Now that Ladd is getting out, he’s planning to give back to others who find themselves in similar situations, his mother said.

“He realizes that there are still people [in prison] who need what he got,” she said. “Even if the attention that he was receiving didn’t help him, it had to help someone. It was always much bigger than Corey.”

Civil rights groups including the American Civil Liberties Union and Human Rights Watch had been keeping a close eye on Ladd’s legal battle. In a jointly authored report last year in favor of decriminalizing drug possession and use, the organizations noted that Ladd was just one of the nearly 140,000 people behind bars for possession on any given day in the U.S. That population is constantly fed by the 1.25 million drug possession arrests police make each year, which have had no measurable effect on drug usage rates, according to the report.

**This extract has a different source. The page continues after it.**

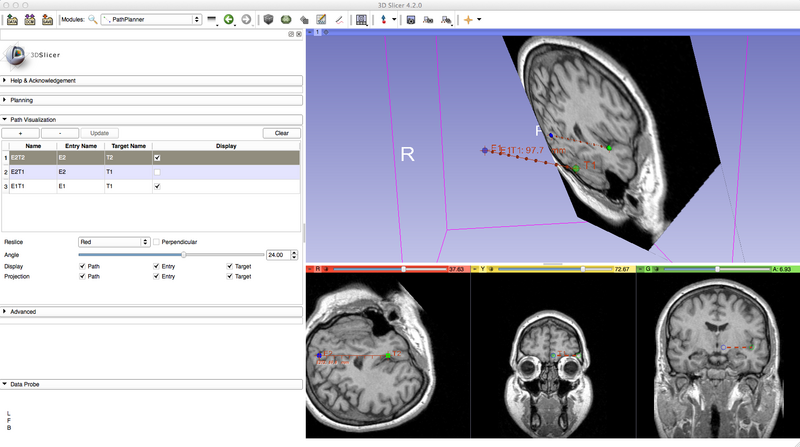Click the Clear button

pyautogui.click(x=281, y=133)
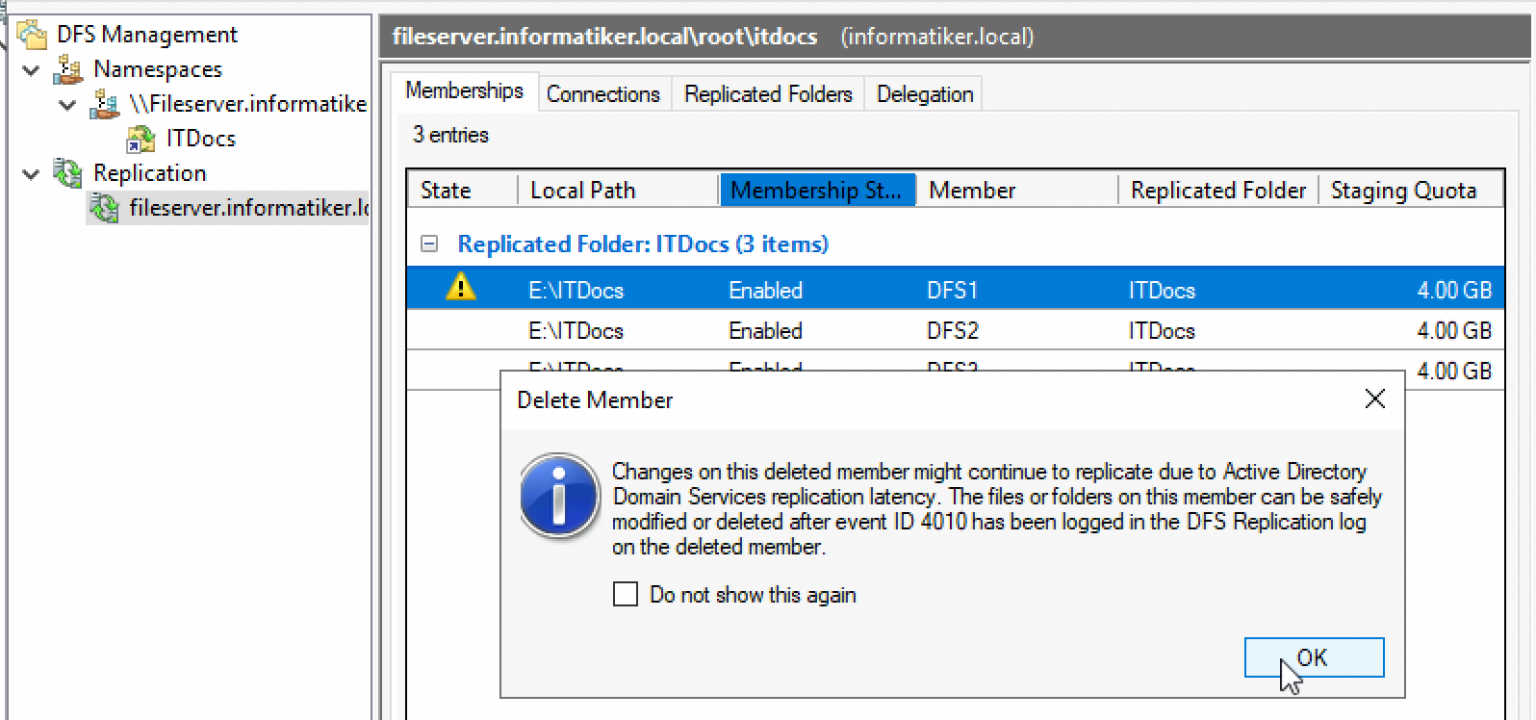Collapse the Replicated Folder: ITDocs group
The width and height of the screenshot is (1536, 720).
tap(430, 243)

Ladd’s case is also the latest to challenge Louisiana’s pattern of harsh sentencing for nonviolent drug offenses, and specifically those involving small amounts of marijuana in Orleans Parish.

Last year, the Orleans district attorney’s office agreed to re-sentence Bernard Noble, a father of seven serving 13-and-a-half years without the possibility of parole for possessing the equivalent of two joints of marijuana. Like Ladd, he was prosecuted under Louisiana’s habitual offender law.

In December, Noble received a reduced sentence of eight years, of which he’s now served more than six. His attorneys are hopeful he’ll be released earlier on parole.

Gary Howard was not so fortunate. Last month, the Louisiana Supreme Court upheld his conviction for possession of 18 grams marijuana with intent to distribute, which drew him an 18-year prison sentence under the habitual offender law.

The decision drew a blistering dissent from Louisiana Supreme Court Chief Justice Bernette Johnson, who cited “rapidly relaxing social attitudes” toward marijuana in arguing that Howard should have faced prosecution for possession alone.

In her opinion, Johnson noted that it would cost the state about $23,000 annually to incarcerate Howard ― and about $400,000 over the course of his entire sentence.

“Imprisoning [the] defendant for this extreme length of time ... provides little societal value and only serves to further burden our financially strapped state and its taxpayers,” she wrote.

Lawmakers took this sort of fiscal equation into account during a recent push to overhaul the state’s criminal justice system. Earlier this month, the state legislature passed a package of criminal justice reform bills intended to drive down Louisiana’s incarceration rate, which has been ranked the highest in the world. The measures are predicted to lower the prison population by 10 percent and save $78 million over the next 10 years.

Hardin said that as cases like Ladd’s have made headlines across the state, Louisianans have started to make clear they’re “fed up” with courts throwing away lives and money because of small-time, nonviolent drug offenses.

“Even the most conservative person was outraged by” Ladd’s sentencing, he said. “If people don’t care about the human aspect of it, they care about the money and the taxpayer result of it.”